**Directions**
Copy out the records from the line containing "You are a GUI" through the last line of the records, inclusive, and leave out the pictures.

===== Material shown =====

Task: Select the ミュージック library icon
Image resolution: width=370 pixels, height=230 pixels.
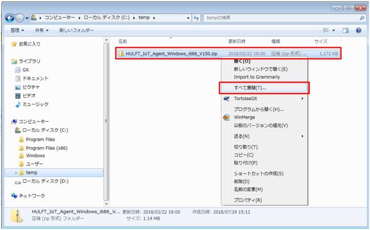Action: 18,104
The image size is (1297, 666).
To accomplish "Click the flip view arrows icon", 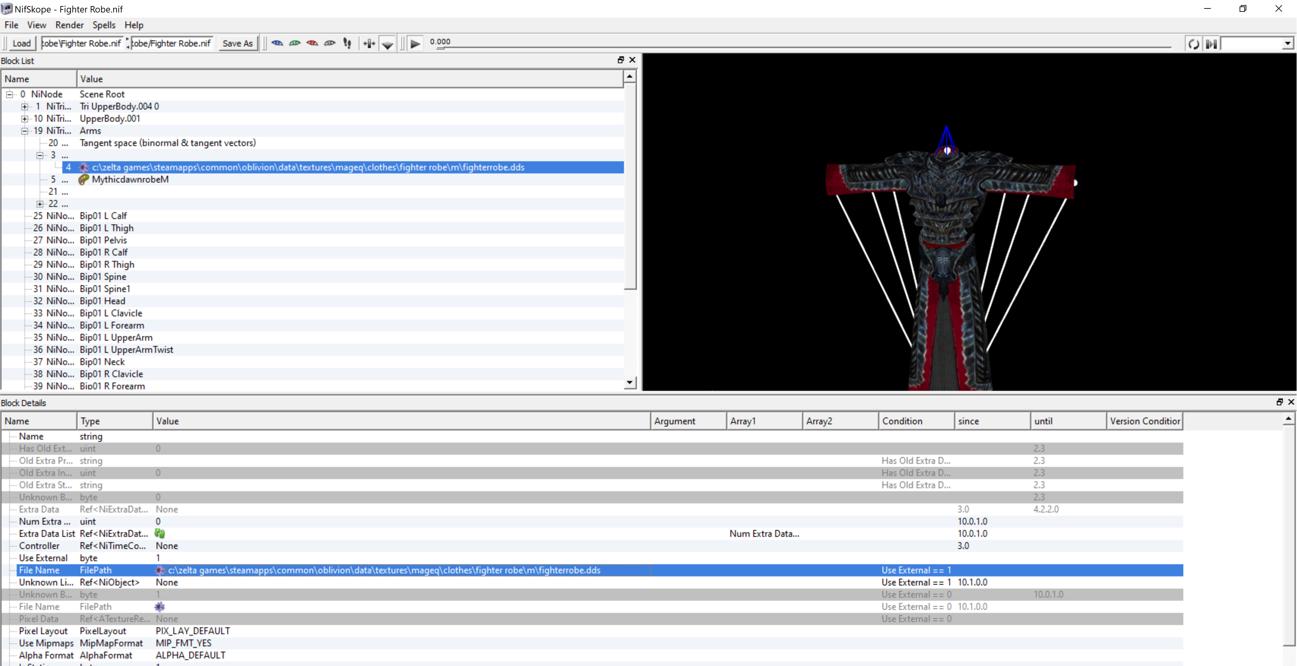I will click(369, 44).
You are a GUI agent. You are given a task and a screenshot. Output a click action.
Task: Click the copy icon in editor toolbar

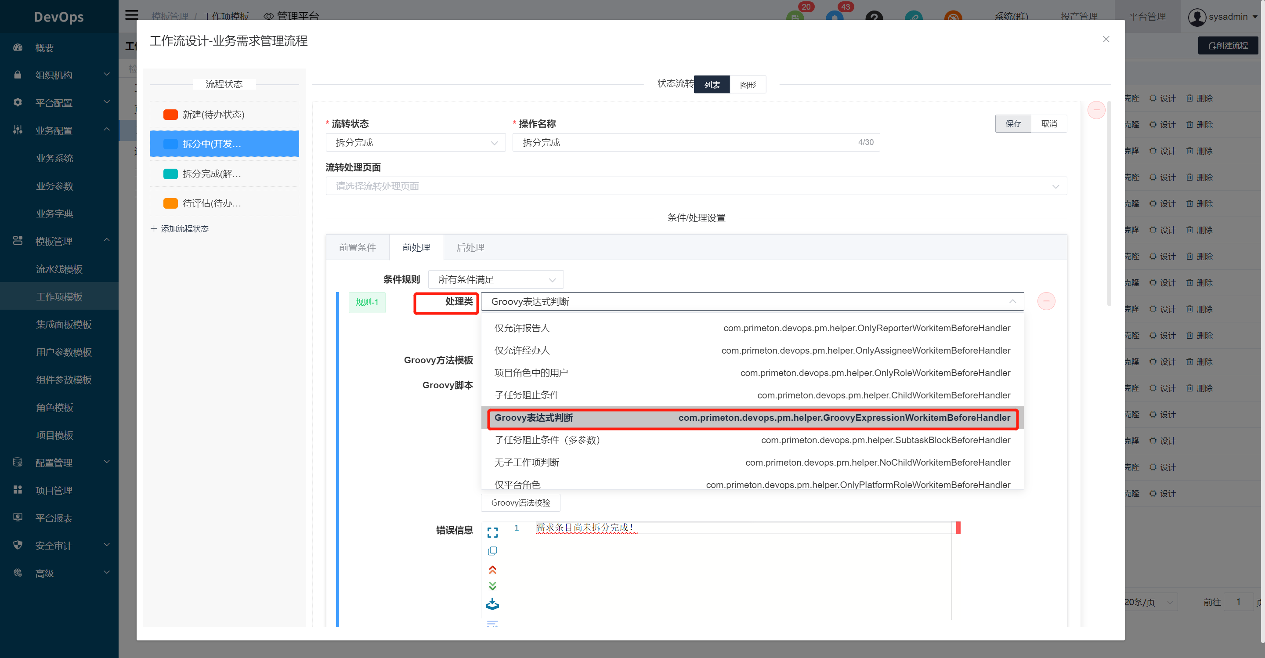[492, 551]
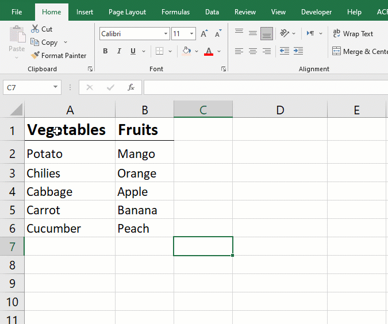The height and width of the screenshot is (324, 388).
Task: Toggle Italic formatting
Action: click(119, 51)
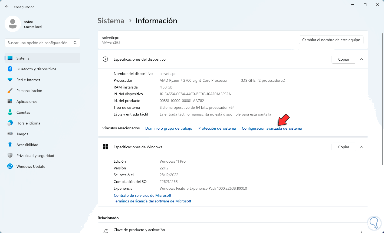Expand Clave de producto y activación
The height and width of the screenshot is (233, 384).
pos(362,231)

=====

**Solution to this problem**
You are a GUI agent. You are given a task and a screenshot. Output a click action.
Task: Click the copy icon in editor toolbar

[492, 551]
The height and width of the screenshot is (324, 388).
Task: Toggle Italic formatting
Action: click(119, 51)
Expand Clave de producto y activación
The height and width of the screenshot is (233, 384).
pos(362,231)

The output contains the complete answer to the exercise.